GOH Hanlin
Supervision : Matthieu CORD
Co-supervision : LIM Joo-Hwee
Learning Deep Visual Representations
Recent advancements in the areas of deep learning and visual information processing have presented an opportunity to unite both fields. These complementary fields combine to tackle the problem of classifying images into their semantic categories. Deep learning brings learning and representational capabilities to a visual processing model that is adapted for image classification. This thesis addresses problems that lead to the proposal of learning deep visual representations for image classification.
The problem of deep learning is tackled on two fronts. The first aspect is the problem of unsupervised learning of latent representations from input data. The main focus is the integration of prior knowledge into the learning of restricted Boltzmann machines (RBM) through regularization. Regularizers are proposed to induce sparsity, selectivity and topographic organization in the coding to improve discrimination and invariance. The second direction introduces the notion of gradually transiting from unsupervised layer-wise learning to supervised deep learning. This is done through the integration of bottom-up information with top-down signals. Two novel implementations supporting this notion are explored. The first method uses top-down regularization to train a deep network of RBMs.

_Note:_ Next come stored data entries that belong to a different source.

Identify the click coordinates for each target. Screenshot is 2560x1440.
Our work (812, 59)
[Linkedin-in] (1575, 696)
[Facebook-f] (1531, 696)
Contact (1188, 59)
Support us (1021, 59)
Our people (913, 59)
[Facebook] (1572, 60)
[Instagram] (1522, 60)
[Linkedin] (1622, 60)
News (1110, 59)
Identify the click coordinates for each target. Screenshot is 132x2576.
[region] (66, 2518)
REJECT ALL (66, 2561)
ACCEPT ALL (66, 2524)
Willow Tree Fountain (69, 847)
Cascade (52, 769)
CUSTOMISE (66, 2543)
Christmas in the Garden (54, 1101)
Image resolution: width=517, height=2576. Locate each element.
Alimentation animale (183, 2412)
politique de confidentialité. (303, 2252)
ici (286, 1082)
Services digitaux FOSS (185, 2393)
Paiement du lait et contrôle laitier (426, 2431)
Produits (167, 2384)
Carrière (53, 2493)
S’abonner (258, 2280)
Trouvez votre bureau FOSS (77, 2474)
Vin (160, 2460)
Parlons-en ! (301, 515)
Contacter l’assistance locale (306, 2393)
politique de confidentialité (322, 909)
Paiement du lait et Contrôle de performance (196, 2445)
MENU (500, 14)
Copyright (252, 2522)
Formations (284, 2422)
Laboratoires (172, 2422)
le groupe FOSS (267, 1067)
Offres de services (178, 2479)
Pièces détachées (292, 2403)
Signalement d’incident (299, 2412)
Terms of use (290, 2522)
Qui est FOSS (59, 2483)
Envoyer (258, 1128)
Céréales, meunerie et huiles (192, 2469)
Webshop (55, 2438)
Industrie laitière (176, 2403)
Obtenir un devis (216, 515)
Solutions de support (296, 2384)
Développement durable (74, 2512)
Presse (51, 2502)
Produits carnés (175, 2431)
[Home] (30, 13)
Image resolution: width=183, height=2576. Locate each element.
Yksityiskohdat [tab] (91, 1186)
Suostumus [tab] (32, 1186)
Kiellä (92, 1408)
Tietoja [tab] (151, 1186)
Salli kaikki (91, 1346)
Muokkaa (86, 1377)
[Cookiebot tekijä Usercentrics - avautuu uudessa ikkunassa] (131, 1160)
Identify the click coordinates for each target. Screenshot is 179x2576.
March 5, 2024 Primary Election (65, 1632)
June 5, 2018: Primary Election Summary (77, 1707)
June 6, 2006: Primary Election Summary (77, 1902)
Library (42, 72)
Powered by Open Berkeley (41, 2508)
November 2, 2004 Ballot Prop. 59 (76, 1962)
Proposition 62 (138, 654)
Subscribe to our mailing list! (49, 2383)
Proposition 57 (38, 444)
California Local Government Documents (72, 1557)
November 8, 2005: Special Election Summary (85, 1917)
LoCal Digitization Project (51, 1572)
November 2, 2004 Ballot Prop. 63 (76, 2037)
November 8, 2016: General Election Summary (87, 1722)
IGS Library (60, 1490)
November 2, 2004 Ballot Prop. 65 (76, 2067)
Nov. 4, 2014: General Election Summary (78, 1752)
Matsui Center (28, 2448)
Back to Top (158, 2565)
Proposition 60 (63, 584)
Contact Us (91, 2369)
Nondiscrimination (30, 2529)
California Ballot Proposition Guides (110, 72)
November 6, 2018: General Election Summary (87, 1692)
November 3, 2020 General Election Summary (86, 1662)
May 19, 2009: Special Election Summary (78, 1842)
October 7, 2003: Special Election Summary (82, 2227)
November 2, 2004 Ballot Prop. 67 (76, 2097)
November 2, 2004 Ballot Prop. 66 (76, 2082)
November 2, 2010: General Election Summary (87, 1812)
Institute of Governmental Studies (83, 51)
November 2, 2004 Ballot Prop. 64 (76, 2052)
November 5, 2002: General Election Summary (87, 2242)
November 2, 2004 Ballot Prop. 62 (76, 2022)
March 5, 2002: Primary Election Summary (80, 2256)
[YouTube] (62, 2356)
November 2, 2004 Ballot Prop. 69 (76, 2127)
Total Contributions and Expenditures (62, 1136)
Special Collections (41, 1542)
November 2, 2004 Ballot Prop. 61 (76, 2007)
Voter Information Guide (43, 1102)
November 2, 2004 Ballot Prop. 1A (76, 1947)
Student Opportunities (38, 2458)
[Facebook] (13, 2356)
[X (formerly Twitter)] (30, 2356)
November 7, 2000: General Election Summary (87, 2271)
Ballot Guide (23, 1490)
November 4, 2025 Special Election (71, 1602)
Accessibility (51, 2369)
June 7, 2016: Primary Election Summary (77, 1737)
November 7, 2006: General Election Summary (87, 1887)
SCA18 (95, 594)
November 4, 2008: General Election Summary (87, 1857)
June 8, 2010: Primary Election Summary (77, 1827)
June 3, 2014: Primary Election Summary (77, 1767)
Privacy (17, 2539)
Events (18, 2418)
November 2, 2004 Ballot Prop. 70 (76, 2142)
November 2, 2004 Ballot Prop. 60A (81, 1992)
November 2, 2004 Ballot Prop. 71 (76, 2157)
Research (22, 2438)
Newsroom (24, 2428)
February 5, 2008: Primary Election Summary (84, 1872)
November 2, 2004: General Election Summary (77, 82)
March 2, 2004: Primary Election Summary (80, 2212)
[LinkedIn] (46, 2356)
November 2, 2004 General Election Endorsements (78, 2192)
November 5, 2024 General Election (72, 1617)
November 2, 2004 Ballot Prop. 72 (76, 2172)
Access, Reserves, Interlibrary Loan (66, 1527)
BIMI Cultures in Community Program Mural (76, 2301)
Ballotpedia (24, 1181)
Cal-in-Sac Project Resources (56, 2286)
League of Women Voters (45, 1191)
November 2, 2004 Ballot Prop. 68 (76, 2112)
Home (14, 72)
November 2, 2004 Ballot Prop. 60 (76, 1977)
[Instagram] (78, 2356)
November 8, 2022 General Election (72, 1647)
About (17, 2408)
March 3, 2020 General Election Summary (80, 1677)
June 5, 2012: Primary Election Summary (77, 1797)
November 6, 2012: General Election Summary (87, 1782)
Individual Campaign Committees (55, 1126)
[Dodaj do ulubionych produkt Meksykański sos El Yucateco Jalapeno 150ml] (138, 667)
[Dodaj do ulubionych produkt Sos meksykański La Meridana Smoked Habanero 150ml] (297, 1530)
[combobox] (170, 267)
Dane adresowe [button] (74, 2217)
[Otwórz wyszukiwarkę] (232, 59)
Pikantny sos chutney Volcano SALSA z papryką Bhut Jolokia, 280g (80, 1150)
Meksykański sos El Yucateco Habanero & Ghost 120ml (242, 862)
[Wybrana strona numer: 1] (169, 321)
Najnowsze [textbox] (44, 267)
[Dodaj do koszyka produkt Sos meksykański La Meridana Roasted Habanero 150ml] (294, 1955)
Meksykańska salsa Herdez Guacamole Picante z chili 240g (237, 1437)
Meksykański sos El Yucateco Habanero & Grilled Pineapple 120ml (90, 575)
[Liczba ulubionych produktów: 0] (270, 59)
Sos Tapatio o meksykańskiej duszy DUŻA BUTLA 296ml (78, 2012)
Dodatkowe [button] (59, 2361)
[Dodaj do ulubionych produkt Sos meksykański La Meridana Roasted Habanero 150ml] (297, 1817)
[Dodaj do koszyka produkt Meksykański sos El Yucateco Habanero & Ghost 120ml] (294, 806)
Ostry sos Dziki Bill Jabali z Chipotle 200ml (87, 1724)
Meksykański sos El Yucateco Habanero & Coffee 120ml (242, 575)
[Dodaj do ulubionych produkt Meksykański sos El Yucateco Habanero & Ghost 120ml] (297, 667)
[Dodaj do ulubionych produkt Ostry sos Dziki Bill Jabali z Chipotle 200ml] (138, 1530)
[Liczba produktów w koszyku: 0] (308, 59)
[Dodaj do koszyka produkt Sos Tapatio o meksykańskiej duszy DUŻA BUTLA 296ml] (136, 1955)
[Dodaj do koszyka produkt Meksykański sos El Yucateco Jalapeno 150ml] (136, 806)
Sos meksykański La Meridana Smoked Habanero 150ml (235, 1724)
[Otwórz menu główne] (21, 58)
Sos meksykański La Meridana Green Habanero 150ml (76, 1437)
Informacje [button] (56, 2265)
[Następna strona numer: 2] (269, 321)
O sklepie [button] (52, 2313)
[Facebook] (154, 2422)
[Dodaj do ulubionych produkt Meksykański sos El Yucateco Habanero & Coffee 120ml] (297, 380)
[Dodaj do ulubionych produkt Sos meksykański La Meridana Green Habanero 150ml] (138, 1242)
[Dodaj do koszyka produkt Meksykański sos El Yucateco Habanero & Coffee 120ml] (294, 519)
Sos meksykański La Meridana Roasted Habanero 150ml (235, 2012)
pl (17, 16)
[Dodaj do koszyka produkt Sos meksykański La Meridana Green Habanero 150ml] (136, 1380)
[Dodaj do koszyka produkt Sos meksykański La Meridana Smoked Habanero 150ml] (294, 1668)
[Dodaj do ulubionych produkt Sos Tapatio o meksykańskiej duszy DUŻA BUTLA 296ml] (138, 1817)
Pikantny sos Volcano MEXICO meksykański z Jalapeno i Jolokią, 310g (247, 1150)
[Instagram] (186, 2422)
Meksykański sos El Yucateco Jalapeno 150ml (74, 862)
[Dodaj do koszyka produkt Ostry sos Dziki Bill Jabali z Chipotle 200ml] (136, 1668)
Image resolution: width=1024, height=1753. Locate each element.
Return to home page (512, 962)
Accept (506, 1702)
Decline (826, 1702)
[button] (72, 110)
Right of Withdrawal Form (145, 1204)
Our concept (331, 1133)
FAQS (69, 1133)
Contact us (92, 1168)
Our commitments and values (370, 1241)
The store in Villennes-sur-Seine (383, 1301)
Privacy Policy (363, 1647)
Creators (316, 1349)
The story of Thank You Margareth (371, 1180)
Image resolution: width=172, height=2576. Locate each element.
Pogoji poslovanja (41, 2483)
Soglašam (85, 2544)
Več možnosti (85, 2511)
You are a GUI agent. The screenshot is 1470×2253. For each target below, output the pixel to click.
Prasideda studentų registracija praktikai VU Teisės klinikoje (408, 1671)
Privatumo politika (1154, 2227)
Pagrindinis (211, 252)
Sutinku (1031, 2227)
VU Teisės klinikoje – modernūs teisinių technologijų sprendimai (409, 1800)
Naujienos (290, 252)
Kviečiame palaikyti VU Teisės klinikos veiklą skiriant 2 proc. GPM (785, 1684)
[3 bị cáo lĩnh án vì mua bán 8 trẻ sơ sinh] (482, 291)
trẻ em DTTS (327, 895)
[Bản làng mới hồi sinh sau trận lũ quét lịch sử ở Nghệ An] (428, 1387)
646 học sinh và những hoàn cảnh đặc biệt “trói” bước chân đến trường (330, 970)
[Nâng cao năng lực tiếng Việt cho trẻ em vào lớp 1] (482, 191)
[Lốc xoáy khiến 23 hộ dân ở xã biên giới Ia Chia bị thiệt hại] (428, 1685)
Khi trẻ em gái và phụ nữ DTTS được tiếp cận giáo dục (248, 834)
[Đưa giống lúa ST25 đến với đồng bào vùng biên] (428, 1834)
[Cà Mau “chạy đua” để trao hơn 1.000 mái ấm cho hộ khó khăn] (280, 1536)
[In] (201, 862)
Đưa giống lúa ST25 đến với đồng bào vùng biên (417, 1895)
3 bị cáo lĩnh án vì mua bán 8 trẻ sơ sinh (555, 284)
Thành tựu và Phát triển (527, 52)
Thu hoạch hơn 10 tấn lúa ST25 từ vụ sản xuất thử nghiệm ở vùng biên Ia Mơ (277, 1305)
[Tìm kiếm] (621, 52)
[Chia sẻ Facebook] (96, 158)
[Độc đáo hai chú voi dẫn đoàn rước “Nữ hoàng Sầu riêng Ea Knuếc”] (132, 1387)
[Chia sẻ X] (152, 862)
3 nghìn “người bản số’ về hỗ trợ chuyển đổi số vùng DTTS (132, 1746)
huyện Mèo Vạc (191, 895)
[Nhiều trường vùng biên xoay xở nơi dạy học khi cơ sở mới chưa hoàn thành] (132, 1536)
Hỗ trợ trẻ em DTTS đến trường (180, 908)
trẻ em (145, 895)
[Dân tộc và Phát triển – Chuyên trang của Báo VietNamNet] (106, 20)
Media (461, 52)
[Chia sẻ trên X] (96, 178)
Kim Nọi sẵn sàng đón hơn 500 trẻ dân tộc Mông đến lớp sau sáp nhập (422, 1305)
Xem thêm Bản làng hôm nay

The second method combines predictive and reconstructive loss functions to optimize a stack of encoder-decoder networks.
The proposed deep learning techniques are applied to tackle the image classification problem. The bag-of-words model is adopted due to its strengths in image modeling through the use of local image descriptors and spatial pooling schemes. Deep learning with spatial aggregation is used to learn a hierarchical visual dictionary for encoding the image descriptors into mid-level representations. This method achieves leading image classification performances for object and scene images. The learned dictionaries are diverse and non-redundant. The speed of inference is also high. From this, a further optimization is performed for the subsequent pooling step. This is done by introducing a differentiable pooling parameterization and applying the error backpropagation algorithm.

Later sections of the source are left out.